PHOSPHORIMETRIC METHODS IN CHEMICAL ANALYSIS
You have learnt in the previous Unit that Phosphorescence has been observed from a wide variety of compounds and is differentiated from fluorescence by the long-lived emission of light after extinction of the excitation source. In comparison to the fluorescence methods, the phosphorimetric technique is not much used for analytical purpose. The applications of phosphorescence have been somewhat limited in the past due to the lack of suitable instrumentation. Another impediment in the extensive usage of phosphorescence is the practical difficulty in measuring the signal, because the measurements are to be made at cryogenic temperatures. It is generally necessary to freeze the sample, taken in special solvents, using liquid nitrogen. The problem is further augmented by the fact that in comparison to fluorescence, the phosphorescence life time is much larger whereby the molecule has a very high probability of losing its excess energy by radiationless processes like, internal conversion, bimolecular collision, and photodecomposition, etc. As a result, phosphorescence is not routinely observed in solutions at room temperature. This is measured in viscous media or from molecules adsorbed on solid surfaces where these nonradiative processes are minimized or deactivated. Oxygen also promotes radiationless deactivation of the triplet state and is effective in preventing phosphorescence. Therefore, a thorough degassing of the solution is required before measurement. However with the introduction of new instrumental methods and the advances made in room temperature phosphorescence, phosphorimetry is poised to make big leaps in the domain of clinical chemistry and in the areas of forensic, environmental and pharmaceutical sciences. Let us learn about room temperature phosphorescence.

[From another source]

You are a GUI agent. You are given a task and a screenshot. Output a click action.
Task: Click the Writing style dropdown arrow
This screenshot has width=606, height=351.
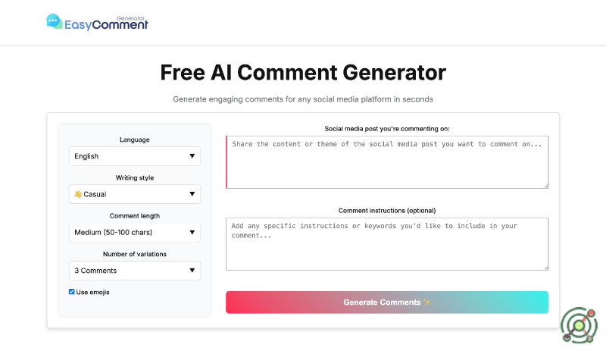192,194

6.8.1 Room Temperature Phosphorescence New advances in analytical phosphorimetry have shown that phosphorescence emissions can be obtained at room temperature in solution. The phosphorescence of polyatomic aromatic compounds adsorbed on a variety of solid supports has been observed at room temperature. The phosphorescence spectra obtained from polar organic molecules adsorbed onto filter paper, silica and other chromatographic supports have been found to be reasonable for analytical purposes. This phenomenon of measuring phosphorescence at room temperature is refered to as room temperature phosphorescence (RTP) and has opened newer areas to analytical application of phosphorescence. It has been demonstrated that several analytes are able to give room-temperature phosphorescence (RTP) in organized media such as micelles and cyclodextrin solutions. Cyclodextrins (CDs) are cyclic oligosaccharides composed of
48
D-glucose residues obtained by α (1→4) linkages. The three major cyclodextrins, α, β, and γ-CDs, are formed by six, seven, and eight glucopyranose units, respectively. The CDs provide a shielding environment to the excited species from quenchers and nonradiative pathways.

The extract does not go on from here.